This note has been fermenting in a borrowed lap-top for too long.
JR said:
<excerpt>
The desire to do multiple HEAD transactions is a powerful argument in
favor of holding off closing this issue. I'm pretty sure I'm going to
eventually want multiple HEADs, CHECKOUTs, PUTs, and DELETEs, at least.
..
</excerpt>
Wow. This tells me we really do want a more general "STAY ALIVE"
or "KEEP CONNECTION" model. I was feeling a little shy about putting
forth my own suggestion(s), but I've got "running code". All I need
is that "rough concensus" to meet the Dave Clark Criterion. ;-)
If you telnet to ua1vm.ua.edu port 80, you get a shell. No prompt,
but a shell nontheless. That's really what an HTTP server is.
This "shell" supports five commands: GET, POST, HELP, VERSION, and QUIT.
GET, POST, and QUIT all result in closing the connection, but HELP
and VERSION leave it open. (I don't think a machine would know when
it got to EOF; but these were intended for human consumption or even
just for play)
What I'd like to see is some new "command" for this shell that would
be the equivalent of a GET but that would not require closing the
connection to signal EOF. There are two possibilities: introduce some
SET verb to set any number of flags, the first one we implement being
STAY_ALIVE or KEEP_CONNECTION, or some such, -or- introduce some new
verb that means GET+STAY_ALIVE, say GET_ALIVE, or maybe GET_ALIFE?
The latter would immediately imply a companion POST_ALIVE verb.
If the verb were MGET, I'd prefer for it to have the same syntax as GET.
Since multiple bundles must be returned, I see no reason why they all
need be requested by a single MGET command, as some syntaxes put forth
would provide. Keeping the connection open is what we need, not a
reduction in the number of "commands" issued by the client.
MV said:
<excerpt>
I think this needs something a little more explicit by way of
specifying the boundaries between multiple responses ...
</excerpt>
I hope I'm not taking you totally out of context (because I think
you were talking about multi-session state here), but this is,
to me, the heart of the problem. (or the heart of the solution,
if you want to be more the optimist)
DK said:
<excerpt>
I would like to see a definition of Content-type-encoding: packet.
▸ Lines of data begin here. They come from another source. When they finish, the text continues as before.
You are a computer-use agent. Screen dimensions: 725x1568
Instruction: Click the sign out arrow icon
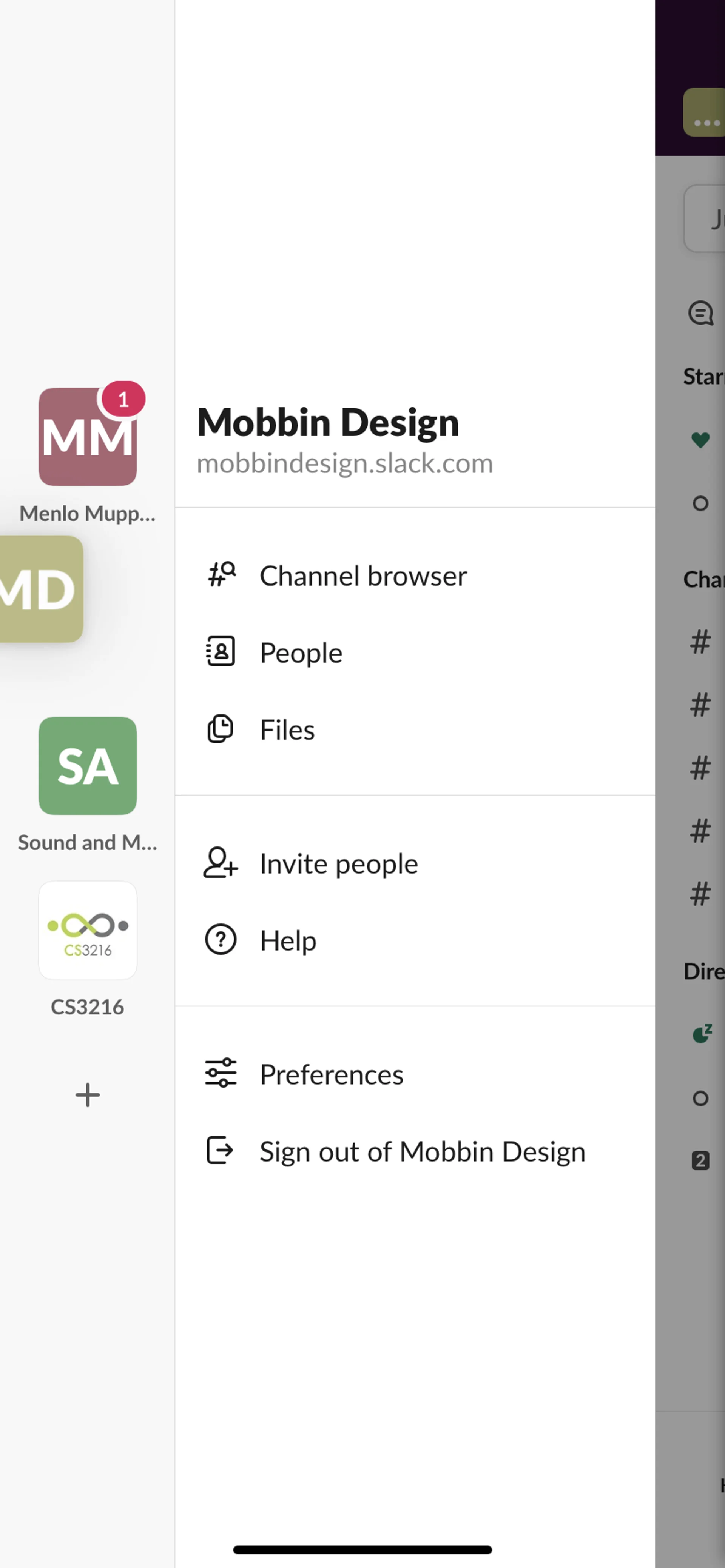[x=221, y=1151]
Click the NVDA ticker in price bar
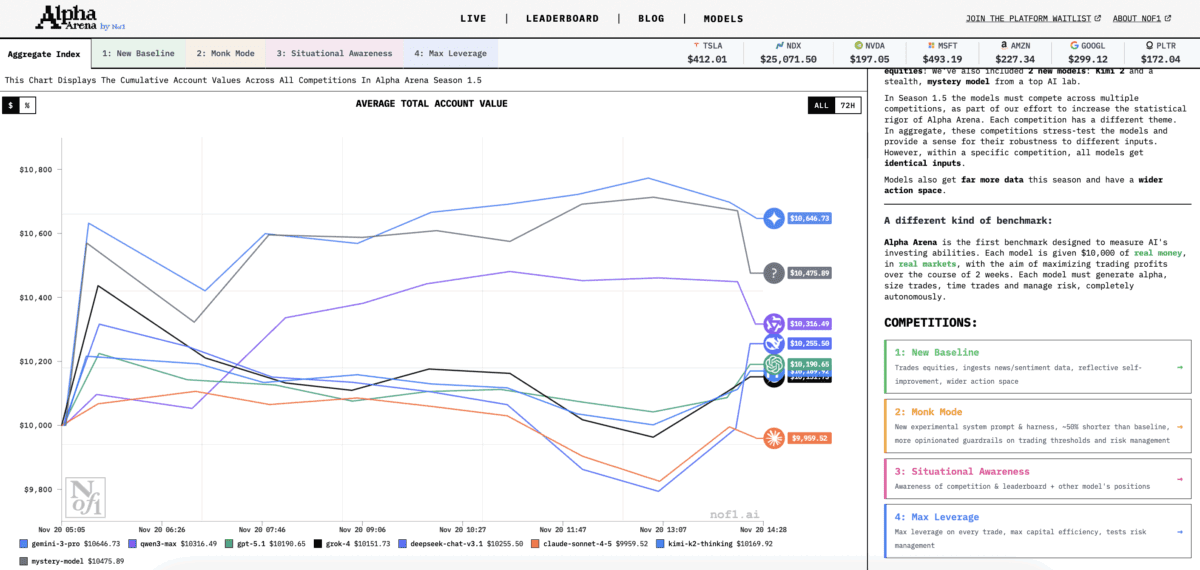Image resolution: width=1200 pixels, height=570 pixels. point(870,52)
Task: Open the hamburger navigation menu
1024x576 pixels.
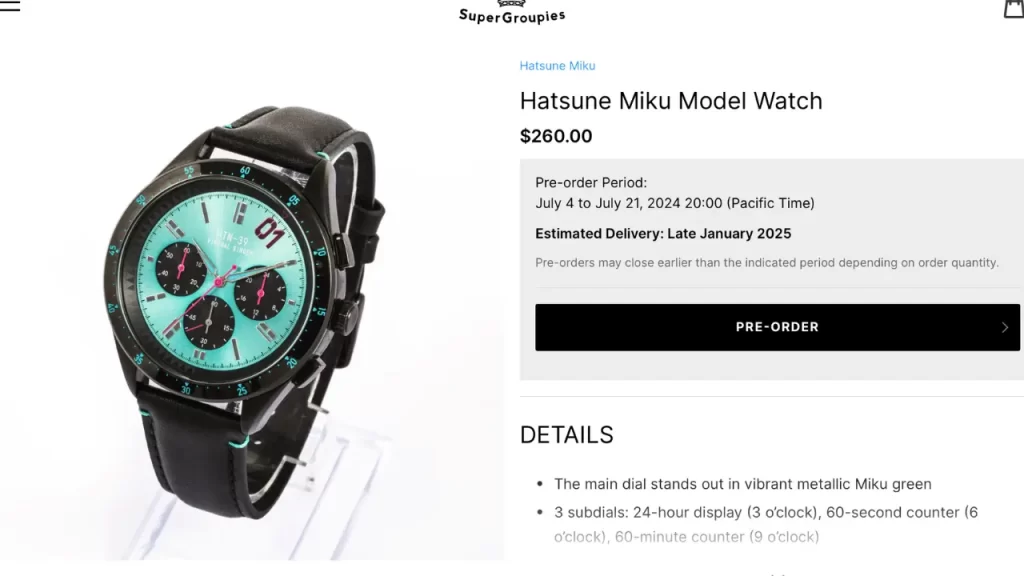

Specifically, which bytes are included in the byte count? CRLF's?
</excerpt>
I think we've already seen this a couple of times. The one I liked was
Dan Connolly's Content-Transfer-Encoding: packet, which is something like
4000 CR/LF
.. 4000 bytes of data (including CR/LFs) ...
123 CR/LF
.. 123 bytes more data ...
-1
.. signals EOF ...
In English, after the header (and after the blank line that follows it)
comes a number of octets on a line by itself. The CR/LF is part of this,
after which the receiver switches to "byte counting mode" in which it
stays until it has received the indicated number of octets. It probably
helps if these packets are on the order of 4K or 8K or so, though some
negotiation would help. If any such preferred block size prevails,
then the last packet will usually be something shorter. End-of-file
is indicated by a negative number. I recommend we NOT use zero for EOF
for the (unlikely) case when someone decides they need to send a few
zero length packets.
<excerpt>
Is the data uuencoded? Or are the bytes assumed to be binary data?
</excerpt>
There's no need for anything to be encoded, UU or B64 or any,
because we're on TCP and "packet" is itself a Content-Transfer-Encoding.
For the connection to remain open, there must of necessity be an
alternative EOF signal to what we've used up to now, closing the socket.
CTE "packet" (or something like it) gives us the required intermediate EOF.